O’Toole, who also heads up a retail consultancy in the UK, said he drew from previous experience for the Kwik Save model, which has a layout based on shopping missions.
“I’ve made retailers really wealthy people from what I’ve done and thought it was time to do it for myself,” he said.
O’Toole has hired local shop fitters to kit out the store and a local, ex-golf caddy master, Sergio Thomson, as store manager.
O’Toole said Thomson had helped source fresh produce from local suppliers.
“We have offered them a concession and we charge rent and don’t have to worry about wastage,” he said.


Fruit and veg concessions from local suppliers
In the same vein, O’Toole has approached a local bar to incorporate a deli offer in store, serving rotisserie chickens, coffee, beers and wines.

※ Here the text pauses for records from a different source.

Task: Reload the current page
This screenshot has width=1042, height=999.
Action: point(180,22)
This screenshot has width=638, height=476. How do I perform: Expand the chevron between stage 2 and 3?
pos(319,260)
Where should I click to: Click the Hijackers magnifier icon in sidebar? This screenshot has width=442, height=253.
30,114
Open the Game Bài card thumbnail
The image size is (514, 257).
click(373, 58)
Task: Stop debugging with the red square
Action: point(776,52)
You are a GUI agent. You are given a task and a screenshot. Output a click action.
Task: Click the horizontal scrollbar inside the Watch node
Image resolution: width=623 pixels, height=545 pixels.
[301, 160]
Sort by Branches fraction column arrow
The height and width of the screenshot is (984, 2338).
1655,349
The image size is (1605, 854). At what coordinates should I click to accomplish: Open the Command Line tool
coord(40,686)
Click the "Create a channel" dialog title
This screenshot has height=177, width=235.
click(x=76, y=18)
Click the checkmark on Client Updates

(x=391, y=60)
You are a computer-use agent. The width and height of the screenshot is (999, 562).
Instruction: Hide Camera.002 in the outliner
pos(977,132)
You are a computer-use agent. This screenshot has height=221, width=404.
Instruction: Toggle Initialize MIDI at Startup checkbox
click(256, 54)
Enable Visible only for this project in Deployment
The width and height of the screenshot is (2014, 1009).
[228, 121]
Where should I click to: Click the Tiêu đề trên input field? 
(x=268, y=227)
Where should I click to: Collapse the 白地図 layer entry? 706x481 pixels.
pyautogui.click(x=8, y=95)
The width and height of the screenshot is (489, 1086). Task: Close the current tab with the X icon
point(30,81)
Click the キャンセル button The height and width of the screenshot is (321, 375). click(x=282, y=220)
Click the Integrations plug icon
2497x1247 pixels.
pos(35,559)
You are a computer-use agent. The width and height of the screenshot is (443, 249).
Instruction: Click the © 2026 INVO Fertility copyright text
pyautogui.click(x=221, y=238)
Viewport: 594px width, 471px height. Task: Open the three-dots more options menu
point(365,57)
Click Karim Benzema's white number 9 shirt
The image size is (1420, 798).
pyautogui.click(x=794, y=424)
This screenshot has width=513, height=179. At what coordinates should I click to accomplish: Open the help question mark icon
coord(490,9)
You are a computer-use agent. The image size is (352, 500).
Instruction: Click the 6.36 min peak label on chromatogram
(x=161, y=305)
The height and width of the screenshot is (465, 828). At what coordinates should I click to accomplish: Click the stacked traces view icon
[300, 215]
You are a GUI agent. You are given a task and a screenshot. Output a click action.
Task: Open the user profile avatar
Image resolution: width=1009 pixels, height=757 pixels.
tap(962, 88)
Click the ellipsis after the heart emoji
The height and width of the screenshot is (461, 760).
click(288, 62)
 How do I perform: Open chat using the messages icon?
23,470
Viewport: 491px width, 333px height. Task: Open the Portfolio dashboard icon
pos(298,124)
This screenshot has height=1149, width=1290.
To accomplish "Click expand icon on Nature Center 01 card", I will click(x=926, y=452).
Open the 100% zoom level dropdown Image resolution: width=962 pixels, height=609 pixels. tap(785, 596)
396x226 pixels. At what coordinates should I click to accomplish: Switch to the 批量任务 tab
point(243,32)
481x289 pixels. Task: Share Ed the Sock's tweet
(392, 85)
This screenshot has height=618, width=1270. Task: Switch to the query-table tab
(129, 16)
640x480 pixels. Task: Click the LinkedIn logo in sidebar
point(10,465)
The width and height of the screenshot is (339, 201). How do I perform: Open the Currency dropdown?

In-store deli offer and serve-over counter
Bread is also sourced from a nearby supplier, underscoring the local theme. Taking a leaf out of Musgrave’s book, O”Toole’s name is above the store.
“Its says ‘independent’ and ‘localness’ and people love it,” he says.
The core supermarket range of British brands is currently delivered from a supplier based in Alicante and shipped once a week, although O’Toole has been in talks with other leading wholesale operations.
“Everyone opens the door and goes, “wow, look at those deals”, we have the cheapest Heinz beans in Spain.”
O’Toole claims Kwik Save is already unsettling the competition: Morrisons, a two and a half hour drive away in Gibraltar and Iceland eight miles away in Migas.
“We are starting to get known,” he smiles.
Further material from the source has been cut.